#### [TASK TO CARRY OUT]
Reproduce the lines below exactly. Skip images.
◇ ◇ ◇ ◇
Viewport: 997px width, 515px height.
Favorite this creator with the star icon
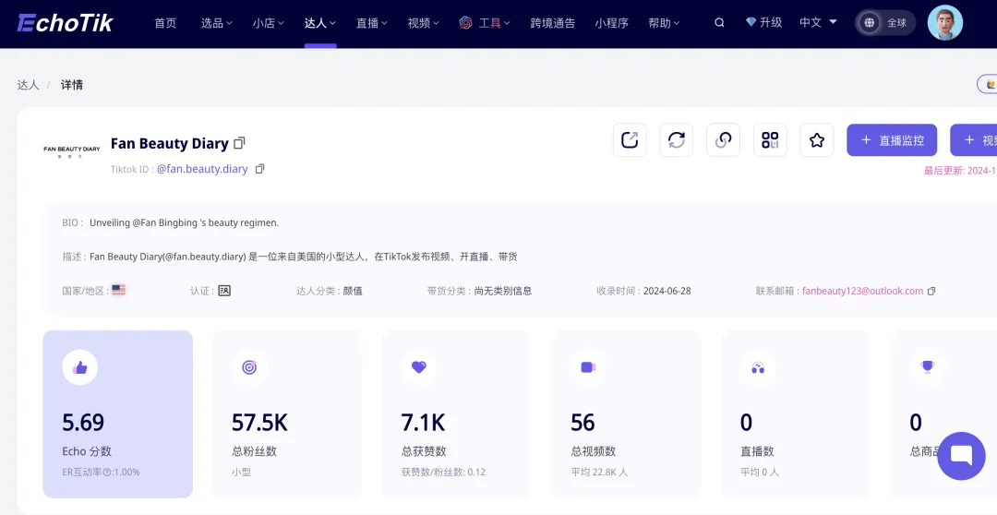[x=817, y=140]
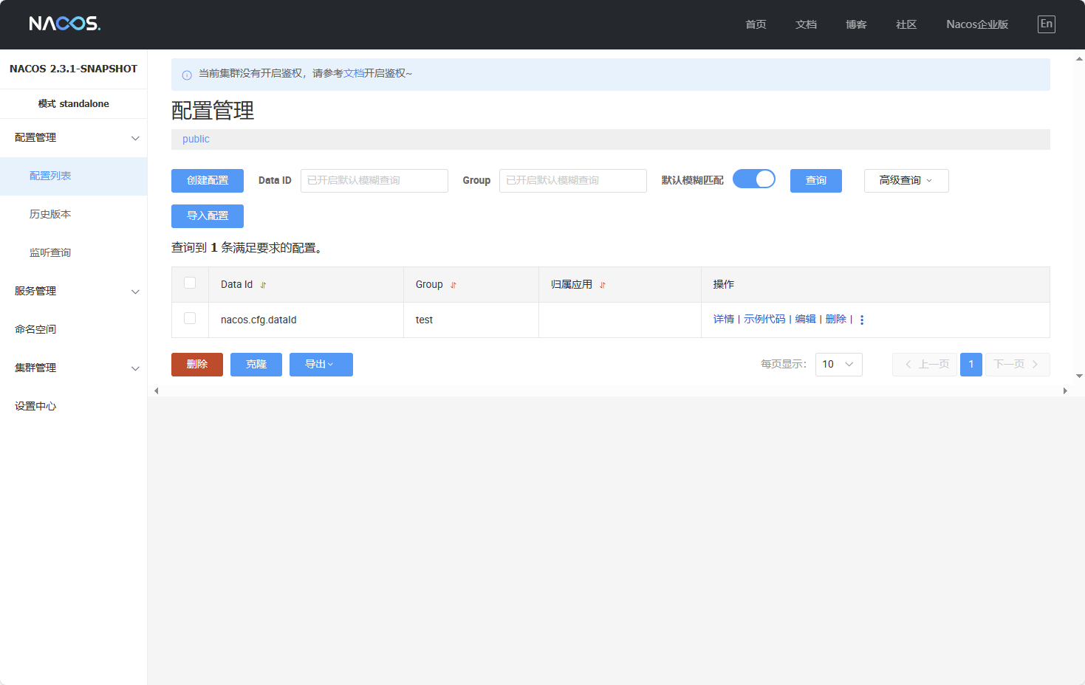Switch language with the En icon
This screenshot has width=1085, height=685.
1046,24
◇ ◇ ◇ ◇
#### [WORKED SOLUTION]
Viewport: 997px width, 515px height.
Favorite this creator with the star icon
[x=817, y=140]
Switch language with the En icon
This screenshot has width=1085, height=685.
1046,24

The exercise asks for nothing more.